Maybe I'll go and buy the fascicle for 3SAT and read it while waiting.


In his recent Dancing Links talk (a couple of weeks ago), he mentioned a generalization of exact cover that also covers constraint programming. You may want to look into that (XCC) in the meantime, in Knuth's fascicle on Dancing Links (https://cs.stanford.edu/~knuth/fasc5c.ps.gz).

I know the feeling of waiting for new chapters of TAOCP; I'm waiting for Chapter 8 on recursion because his idea of it is so different from everyone else's.


What makes his idea different from everyone else's? I know he covers coroutines, being something not really available in most languages. That said, I thought it was an accepted term and I didn't think that was his invention.


Oh sorry, to be clear, by "his idea of it" I meant "the way he thinks about it [recursion]". What's different is that when most people learn programming, they pick up the idea that iterative structures (loops etc) are simple, and recursion is something more "advanced", harder to understand. Knuth thinks that recursion is the simpler thing (what comes to humans/children naturally), and the mark of a better programmer is being able to translate recursion into iterative structures.

This seems to tie in with his attitude towards programming in general: while in the zeitgeist the idea is that a good program builds better abstractions until the structure of the program reflects human thought, Knuth seems to think that a good programmer is one who starts with a human-level description of the solution and carefully refines it until it translates into a good set of instructions (in machine code). (There's no contradiction, but the point of view seems different from the usual.)

He briefly mentions something related in his Structured Programming with Go To Statements (1974) https://pic.plover.com/knuth-GOTO.pdf#page=21

> I have always felt that the transformation from recursion to iteration is one of the most fundamental concepts of computer science, and that a student should learn it at about the time he is studying data structures. This topic is the subject of Chapter 8 in my multivolume work; but it's only by accident that recursion wasn't Chapter 3, since it conceptually belongs very early in the table of contents.


I think some of this is likely to be a product of the times. The vast majority of early programming languages were not friendly to recursion. It wasn't at all uncommon for functions not to be reentrant, and to rely on self manipulation to set the return stack, if I recall.

Even today, for many "systems level" programs, you have to take extreme care around recursion, since you are likely to blow the stack limits. (That is, you can't just use recursion freely, but instead have to prove the maximum depth that you will trigger it.)

That is to say, I don't see what makes this different than how most others view recursion. If you can afford to do it, then you should do so. If you can't, then you should be ready for a lot of his other tricks. (Threaded trees being my personal favorite, at the moment. DFS with no stacks? Crazy talk! :) )


Definitely a product of his times (like everyone). Let me put it this way: to my knowledge, Knuth is the only programmer from his times, still writing, programming, and writing about programming. So you get a 1960s perspective from someone who's seen (and programmed in) 2018; that's not very usual.

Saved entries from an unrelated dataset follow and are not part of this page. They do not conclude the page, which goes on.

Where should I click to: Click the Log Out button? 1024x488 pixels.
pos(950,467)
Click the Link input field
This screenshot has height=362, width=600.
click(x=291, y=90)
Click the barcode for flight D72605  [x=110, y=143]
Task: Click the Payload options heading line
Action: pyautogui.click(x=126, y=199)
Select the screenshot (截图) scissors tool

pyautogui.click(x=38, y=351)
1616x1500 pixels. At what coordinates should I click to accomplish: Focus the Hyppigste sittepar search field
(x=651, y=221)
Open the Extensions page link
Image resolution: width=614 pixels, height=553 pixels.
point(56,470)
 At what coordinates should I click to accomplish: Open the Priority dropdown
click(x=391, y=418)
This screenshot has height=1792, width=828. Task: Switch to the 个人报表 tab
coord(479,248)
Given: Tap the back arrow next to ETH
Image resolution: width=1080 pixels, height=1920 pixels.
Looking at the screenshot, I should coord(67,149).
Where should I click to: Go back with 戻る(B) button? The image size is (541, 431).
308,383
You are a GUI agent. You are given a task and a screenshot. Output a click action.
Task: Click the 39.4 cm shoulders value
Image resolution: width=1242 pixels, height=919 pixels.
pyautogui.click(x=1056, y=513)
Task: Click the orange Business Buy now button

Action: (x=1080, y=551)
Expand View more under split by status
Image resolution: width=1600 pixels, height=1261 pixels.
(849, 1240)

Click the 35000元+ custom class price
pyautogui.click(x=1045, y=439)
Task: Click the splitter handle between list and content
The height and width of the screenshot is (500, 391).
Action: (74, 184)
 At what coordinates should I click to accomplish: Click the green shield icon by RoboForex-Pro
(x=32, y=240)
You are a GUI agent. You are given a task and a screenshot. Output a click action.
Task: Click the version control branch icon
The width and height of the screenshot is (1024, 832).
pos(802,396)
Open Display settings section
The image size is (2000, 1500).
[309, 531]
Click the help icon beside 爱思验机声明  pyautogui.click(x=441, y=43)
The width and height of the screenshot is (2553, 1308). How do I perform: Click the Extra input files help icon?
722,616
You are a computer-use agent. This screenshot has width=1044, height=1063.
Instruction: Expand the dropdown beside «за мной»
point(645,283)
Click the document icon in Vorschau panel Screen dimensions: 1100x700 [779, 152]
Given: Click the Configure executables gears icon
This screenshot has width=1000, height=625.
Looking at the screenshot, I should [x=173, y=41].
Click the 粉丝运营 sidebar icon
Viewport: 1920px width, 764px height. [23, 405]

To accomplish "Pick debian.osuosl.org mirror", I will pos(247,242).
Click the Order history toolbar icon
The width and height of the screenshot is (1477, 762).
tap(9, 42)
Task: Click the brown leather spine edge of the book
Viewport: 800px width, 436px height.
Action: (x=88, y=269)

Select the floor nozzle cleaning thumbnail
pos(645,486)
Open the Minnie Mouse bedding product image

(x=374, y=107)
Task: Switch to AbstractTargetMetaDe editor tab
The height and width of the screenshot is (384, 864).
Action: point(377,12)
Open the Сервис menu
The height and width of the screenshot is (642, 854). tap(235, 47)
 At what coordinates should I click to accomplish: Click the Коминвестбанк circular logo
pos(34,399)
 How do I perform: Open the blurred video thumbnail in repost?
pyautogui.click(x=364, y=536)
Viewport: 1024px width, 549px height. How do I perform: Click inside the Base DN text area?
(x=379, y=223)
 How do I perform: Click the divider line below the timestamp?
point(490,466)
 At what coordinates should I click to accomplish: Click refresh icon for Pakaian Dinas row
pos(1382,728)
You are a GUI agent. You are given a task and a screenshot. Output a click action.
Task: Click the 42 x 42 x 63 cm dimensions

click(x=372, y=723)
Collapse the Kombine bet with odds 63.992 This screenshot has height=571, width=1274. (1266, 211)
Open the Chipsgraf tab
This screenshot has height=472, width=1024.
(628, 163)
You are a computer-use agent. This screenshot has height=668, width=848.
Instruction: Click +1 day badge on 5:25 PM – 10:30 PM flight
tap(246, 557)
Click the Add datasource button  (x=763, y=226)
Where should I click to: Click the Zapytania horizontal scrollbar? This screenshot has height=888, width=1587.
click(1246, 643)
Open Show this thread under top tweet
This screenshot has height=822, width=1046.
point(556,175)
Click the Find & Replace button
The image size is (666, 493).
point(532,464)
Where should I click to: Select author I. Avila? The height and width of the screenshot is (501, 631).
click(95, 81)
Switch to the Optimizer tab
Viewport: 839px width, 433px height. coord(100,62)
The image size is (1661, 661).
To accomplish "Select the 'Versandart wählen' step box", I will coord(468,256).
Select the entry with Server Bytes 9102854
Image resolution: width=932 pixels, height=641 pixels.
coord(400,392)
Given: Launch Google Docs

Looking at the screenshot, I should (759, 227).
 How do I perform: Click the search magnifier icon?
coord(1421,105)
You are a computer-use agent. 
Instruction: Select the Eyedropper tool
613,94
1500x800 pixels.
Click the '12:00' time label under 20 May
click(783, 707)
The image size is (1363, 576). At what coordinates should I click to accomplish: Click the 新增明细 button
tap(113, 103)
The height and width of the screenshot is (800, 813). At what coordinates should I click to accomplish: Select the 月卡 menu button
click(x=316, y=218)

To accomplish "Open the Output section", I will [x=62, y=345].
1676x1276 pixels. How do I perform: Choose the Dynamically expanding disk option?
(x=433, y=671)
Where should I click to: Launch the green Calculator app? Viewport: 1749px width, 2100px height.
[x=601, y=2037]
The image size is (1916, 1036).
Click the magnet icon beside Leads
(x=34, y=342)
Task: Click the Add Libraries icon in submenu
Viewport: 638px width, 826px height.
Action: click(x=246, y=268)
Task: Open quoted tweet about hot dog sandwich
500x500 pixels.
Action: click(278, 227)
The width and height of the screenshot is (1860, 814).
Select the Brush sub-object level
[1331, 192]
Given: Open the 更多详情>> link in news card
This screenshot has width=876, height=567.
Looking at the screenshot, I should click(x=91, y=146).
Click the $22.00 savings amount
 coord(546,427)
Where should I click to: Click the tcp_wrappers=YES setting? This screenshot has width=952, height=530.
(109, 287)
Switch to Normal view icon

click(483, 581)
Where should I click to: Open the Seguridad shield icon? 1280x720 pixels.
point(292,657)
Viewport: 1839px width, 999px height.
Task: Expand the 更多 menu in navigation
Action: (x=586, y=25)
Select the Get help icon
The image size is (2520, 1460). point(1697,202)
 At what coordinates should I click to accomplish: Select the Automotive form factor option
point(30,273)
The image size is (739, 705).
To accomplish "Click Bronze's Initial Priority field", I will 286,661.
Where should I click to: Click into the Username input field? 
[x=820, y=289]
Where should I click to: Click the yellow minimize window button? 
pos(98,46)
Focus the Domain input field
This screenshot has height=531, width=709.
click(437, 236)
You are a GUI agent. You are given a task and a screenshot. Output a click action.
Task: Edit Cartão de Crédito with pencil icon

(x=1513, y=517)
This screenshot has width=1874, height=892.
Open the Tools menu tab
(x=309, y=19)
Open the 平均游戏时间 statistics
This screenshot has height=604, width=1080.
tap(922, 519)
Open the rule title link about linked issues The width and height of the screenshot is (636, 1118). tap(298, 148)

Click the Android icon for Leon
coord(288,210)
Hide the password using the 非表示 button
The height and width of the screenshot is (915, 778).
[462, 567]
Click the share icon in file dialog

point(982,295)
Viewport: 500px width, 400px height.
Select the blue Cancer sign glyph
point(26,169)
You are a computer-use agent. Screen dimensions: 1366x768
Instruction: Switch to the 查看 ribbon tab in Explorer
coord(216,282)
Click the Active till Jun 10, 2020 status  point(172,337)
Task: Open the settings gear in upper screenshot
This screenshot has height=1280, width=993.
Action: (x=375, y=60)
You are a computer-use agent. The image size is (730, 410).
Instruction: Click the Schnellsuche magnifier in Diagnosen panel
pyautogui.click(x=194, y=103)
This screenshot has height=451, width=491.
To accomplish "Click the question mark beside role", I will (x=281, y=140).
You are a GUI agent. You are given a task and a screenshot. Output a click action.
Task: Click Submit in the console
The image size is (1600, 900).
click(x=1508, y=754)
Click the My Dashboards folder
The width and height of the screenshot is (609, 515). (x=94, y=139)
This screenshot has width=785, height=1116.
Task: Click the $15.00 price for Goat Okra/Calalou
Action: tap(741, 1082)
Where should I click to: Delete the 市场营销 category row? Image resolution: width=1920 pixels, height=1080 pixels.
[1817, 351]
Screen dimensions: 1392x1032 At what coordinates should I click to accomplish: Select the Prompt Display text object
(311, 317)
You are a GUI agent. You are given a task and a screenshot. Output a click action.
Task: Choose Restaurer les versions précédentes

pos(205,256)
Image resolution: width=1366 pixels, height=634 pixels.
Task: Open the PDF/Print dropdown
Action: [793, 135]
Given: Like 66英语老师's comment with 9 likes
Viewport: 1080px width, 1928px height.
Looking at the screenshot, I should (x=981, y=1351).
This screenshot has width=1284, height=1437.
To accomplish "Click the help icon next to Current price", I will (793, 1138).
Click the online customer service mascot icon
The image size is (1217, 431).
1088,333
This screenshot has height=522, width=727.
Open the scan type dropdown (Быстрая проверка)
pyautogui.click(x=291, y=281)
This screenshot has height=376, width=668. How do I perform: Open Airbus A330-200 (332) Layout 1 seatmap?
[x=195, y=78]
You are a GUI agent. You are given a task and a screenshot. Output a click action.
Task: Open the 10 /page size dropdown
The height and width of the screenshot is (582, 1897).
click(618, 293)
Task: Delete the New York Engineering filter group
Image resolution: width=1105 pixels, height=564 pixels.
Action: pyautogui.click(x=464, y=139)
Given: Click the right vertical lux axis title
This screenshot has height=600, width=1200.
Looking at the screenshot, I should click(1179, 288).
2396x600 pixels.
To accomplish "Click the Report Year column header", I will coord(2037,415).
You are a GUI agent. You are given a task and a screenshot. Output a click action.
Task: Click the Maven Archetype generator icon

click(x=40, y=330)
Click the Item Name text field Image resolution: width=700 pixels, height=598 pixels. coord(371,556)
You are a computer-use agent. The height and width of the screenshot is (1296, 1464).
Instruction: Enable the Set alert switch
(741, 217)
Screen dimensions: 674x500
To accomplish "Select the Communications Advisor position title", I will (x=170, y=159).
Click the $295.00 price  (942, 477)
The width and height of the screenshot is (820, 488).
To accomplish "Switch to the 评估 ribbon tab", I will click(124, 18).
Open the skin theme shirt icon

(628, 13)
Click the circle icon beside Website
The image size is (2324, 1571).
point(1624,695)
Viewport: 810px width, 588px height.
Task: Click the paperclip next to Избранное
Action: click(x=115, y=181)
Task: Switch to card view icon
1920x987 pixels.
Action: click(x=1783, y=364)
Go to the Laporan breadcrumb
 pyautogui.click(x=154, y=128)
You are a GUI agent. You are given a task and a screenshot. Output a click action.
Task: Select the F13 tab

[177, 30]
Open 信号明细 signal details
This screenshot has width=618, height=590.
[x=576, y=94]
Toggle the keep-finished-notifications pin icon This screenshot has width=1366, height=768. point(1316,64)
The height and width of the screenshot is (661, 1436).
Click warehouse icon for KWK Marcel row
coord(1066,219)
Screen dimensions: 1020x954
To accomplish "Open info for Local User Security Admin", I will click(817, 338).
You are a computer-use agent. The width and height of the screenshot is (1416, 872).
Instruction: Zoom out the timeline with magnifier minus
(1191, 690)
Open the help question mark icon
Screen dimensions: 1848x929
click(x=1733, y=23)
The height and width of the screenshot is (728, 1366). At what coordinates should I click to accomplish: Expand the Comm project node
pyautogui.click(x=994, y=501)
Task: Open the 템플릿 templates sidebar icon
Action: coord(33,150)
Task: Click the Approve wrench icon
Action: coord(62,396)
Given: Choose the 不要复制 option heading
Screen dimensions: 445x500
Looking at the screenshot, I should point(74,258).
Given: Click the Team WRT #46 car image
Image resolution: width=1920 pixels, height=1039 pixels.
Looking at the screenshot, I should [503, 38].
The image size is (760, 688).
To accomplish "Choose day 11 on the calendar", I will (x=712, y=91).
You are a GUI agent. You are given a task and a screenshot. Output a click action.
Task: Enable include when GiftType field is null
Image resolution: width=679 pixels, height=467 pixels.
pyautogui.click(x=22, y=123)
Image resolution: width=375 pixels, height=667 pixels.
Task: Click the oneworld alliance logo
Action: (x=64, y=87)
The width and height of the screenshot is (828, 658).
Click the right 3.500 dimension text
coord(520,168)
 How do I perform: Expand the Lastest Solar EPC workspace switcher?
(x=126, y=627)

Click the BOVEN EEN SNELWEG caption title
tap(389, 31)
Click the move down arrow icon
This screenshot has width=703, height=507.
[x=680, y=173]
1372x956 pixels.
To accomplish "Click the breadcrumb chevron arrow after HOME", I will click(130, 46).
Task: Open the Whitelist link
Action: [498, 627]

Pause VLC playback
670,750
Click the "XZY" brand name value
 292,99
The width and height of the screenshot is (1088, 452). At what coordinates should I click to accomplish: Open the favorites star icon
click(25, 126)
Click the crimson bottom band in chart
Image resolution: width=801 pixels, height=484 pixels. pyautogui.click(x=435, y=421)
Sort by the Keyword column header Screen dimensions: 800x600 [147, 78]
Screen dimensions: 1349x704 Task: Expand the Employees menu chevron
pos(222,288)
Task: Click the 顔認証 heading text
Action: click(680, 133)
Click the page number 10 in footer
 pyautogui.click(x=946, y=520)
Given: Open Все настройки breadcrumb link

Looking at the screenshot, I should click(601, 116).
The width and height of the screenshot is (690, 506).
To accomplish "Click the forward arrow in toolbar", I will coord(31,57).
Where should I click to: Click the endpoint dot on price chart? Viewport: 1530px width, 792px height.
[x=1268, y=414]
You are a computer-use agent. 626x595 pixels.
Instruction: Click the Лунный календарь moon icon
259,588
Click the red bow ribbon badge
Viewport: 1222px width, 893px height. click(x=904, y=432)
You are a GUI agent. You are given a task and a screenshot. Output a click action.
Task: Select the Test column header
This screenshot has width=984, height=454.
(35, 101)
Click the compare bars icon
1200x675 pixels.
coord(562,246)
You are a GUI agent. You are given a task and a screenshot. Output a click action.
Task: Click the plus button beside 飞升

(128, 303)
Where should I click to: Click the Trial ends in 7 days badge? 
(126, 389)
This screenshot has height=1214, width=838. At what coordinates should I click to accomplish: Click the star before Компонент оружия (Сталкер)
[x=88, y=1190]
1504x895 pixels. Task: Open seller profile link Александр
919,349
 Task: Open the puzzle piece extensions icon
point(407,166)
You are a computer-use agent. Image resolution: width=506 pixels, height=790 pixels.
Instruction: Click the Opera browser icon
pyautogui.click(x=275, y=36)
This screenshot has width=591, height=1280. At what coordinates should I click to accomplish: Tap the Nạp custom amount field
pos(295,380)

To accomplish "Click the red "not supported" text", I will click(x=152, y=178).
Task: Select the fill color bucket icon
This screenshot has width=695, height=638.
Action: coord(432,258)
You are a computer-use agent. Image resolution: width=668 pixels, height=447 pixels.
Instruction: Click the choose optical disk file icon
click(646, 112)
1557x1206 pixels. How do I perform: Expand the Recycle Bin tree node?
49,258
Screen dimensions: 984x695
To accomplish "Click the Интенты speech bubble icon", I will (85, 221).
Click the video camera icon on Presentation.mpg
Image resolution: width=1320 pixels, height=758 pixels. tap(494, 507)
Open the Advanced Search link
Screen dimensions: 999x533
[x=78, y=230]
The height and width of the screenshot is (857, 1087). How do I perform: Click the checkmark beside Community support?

(BTW I'm not sure that Knuth would wholeheartedly agree with “If you can afford recursion, then you should use recursion”. Perhaps he'd consider the program half-written. That's in some sense the crux of what I think is different.)

Let me put it another way: I thought I knew how to generate all permutations of a set of numbers. When I saw questions about it on Stack Overflow or Quora, I answered. When I opened Volume 4A, it disposed of what I knew in the first half-page, and proceeded to discuss the problem for over 50 more pages. I thought I knew about backtracking, having written backtracking programs hundreds of times (always implemented using recursion). Knuth's section on backtracking obliterated everything I knew (and with no recursion in sight). So I'm looking forward to when he gets around to writing about recursion, to see what I can (un)learn about something so fundamental.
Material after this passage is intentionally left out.